> **SUPPLIED RECORDS**:

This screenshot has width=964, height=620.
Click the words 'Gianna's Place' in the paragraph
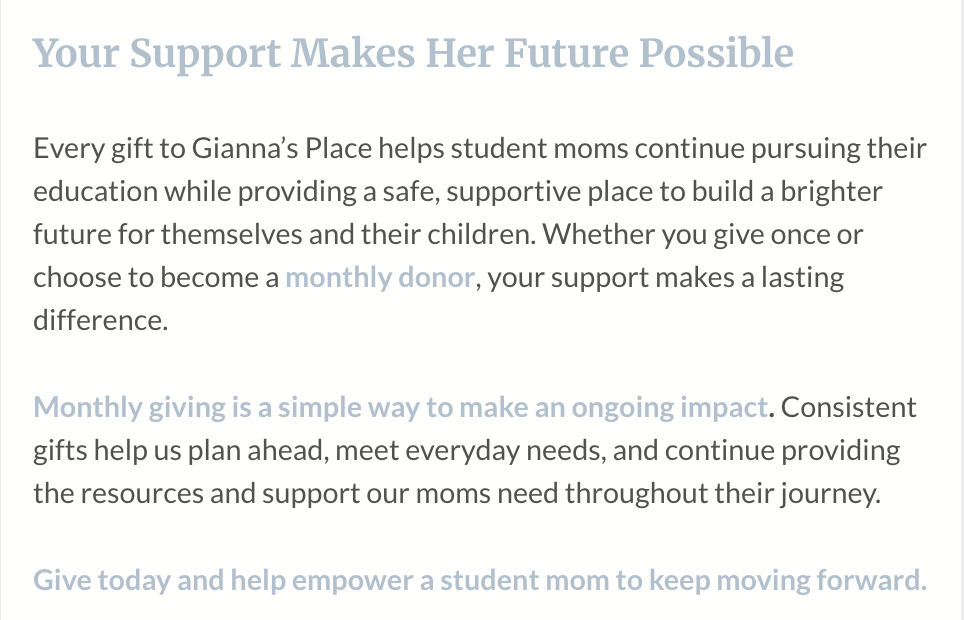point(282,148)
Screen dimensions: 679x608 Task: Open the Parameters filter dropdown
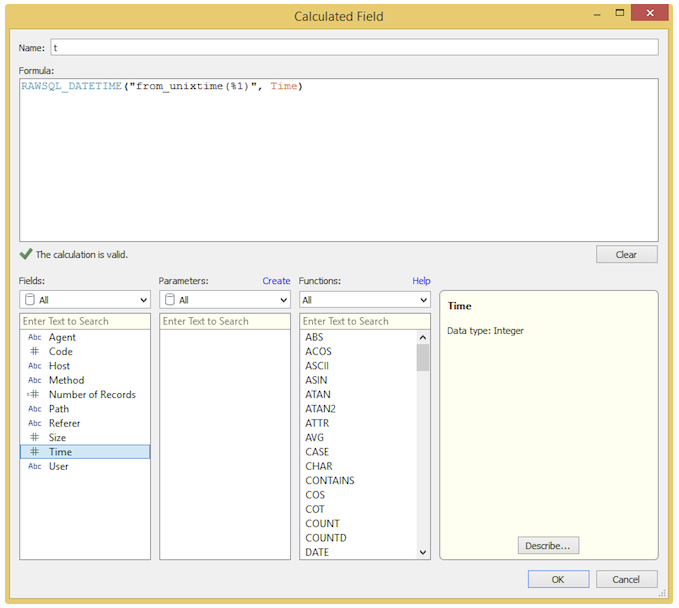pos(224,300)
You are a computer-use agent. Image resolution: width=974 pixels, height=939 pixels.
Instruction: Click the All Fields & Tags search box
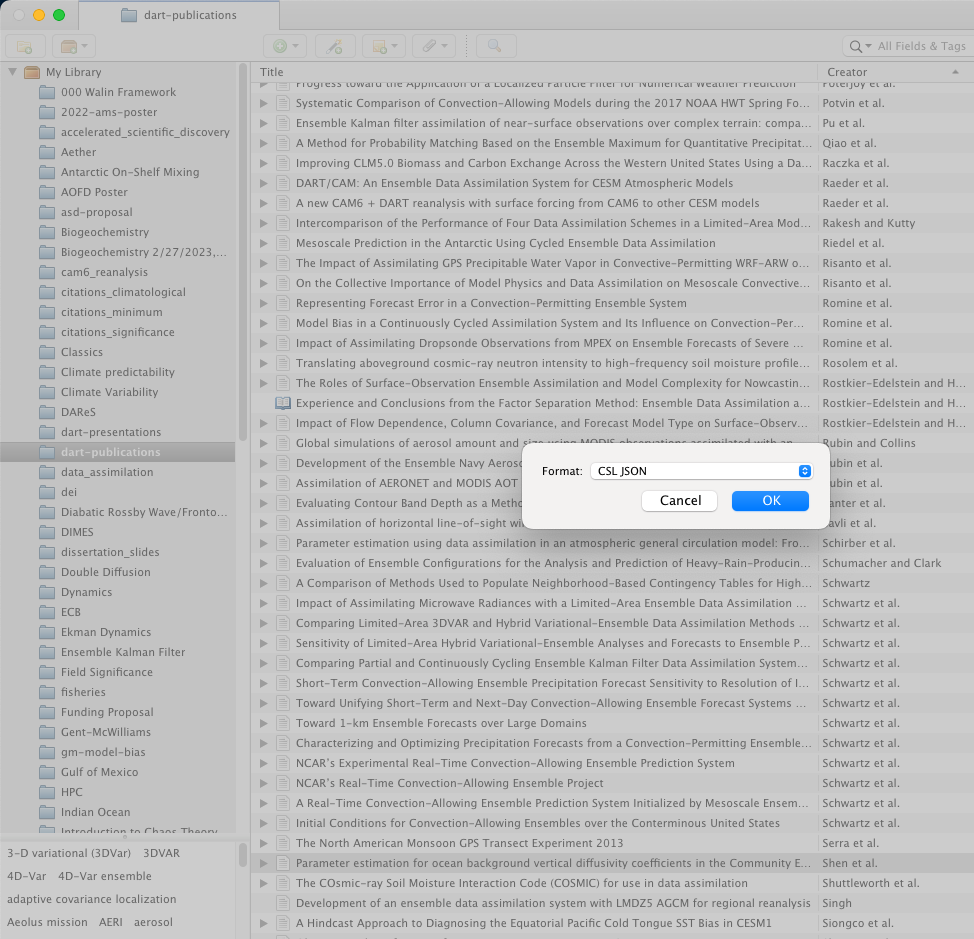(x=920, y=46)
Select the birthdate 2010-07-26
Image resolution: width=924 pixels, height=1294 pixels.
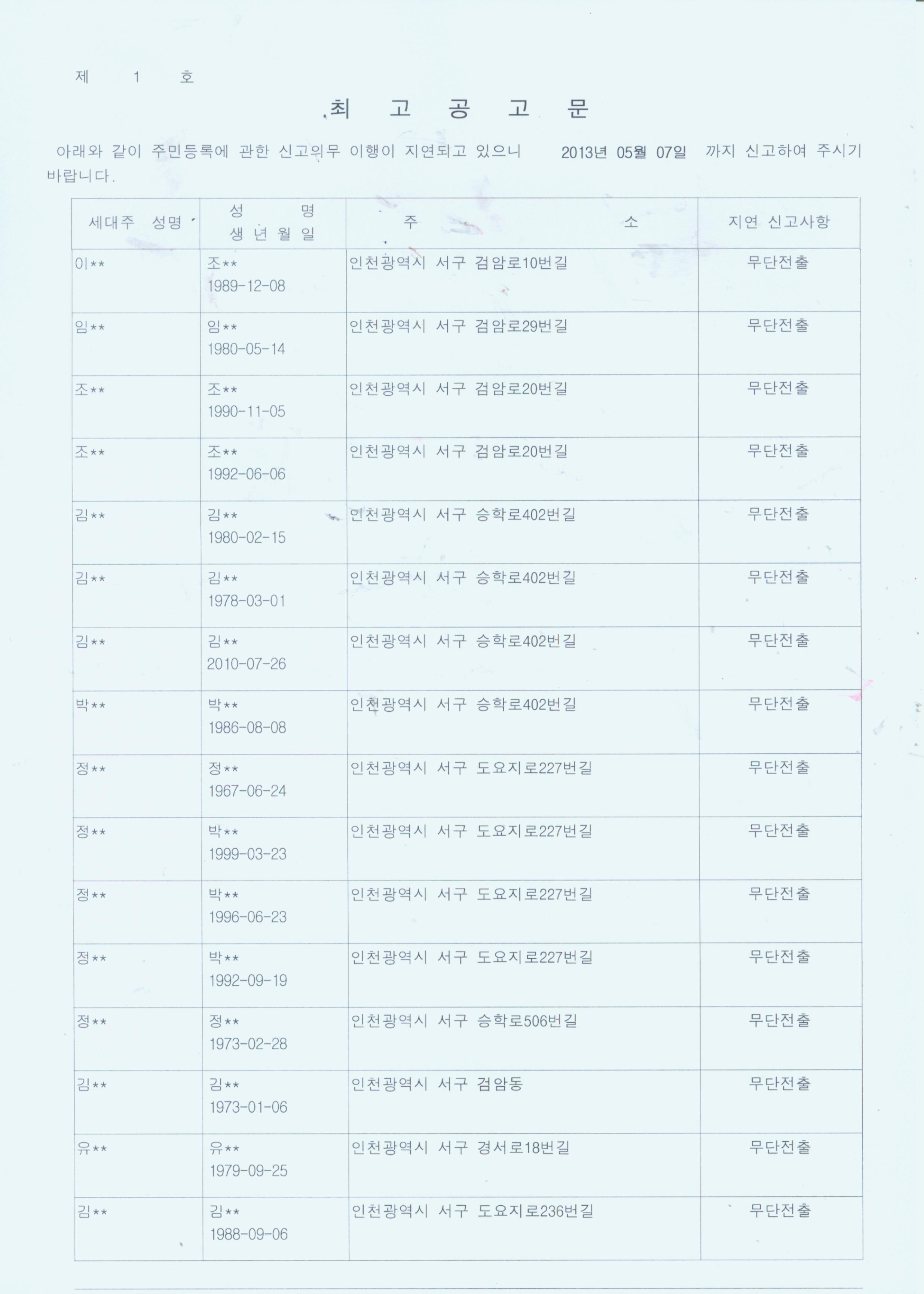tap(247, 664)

> **PROMPT**:
An exact reproduction of the data above is required, with every picture removed.

> **REPLY**:
This screenshot has width=964, height=620.
Click the words 'Gianna's Place' in the paragraph
point(282,148)
Screen dimensions: 679x608 Task: Open the Parameters filter dropdown
pos(224,300)
You are a computer-use agent. Image resolution: width=974 pixels, height=939 pixels.
Instruction: Click the All Fields & Tags search box
(x=920, y=46)
Select the birthdate 2010-07-26
Image resolution: width=924 pixels, height=1294 pixels.
tap(247, 664)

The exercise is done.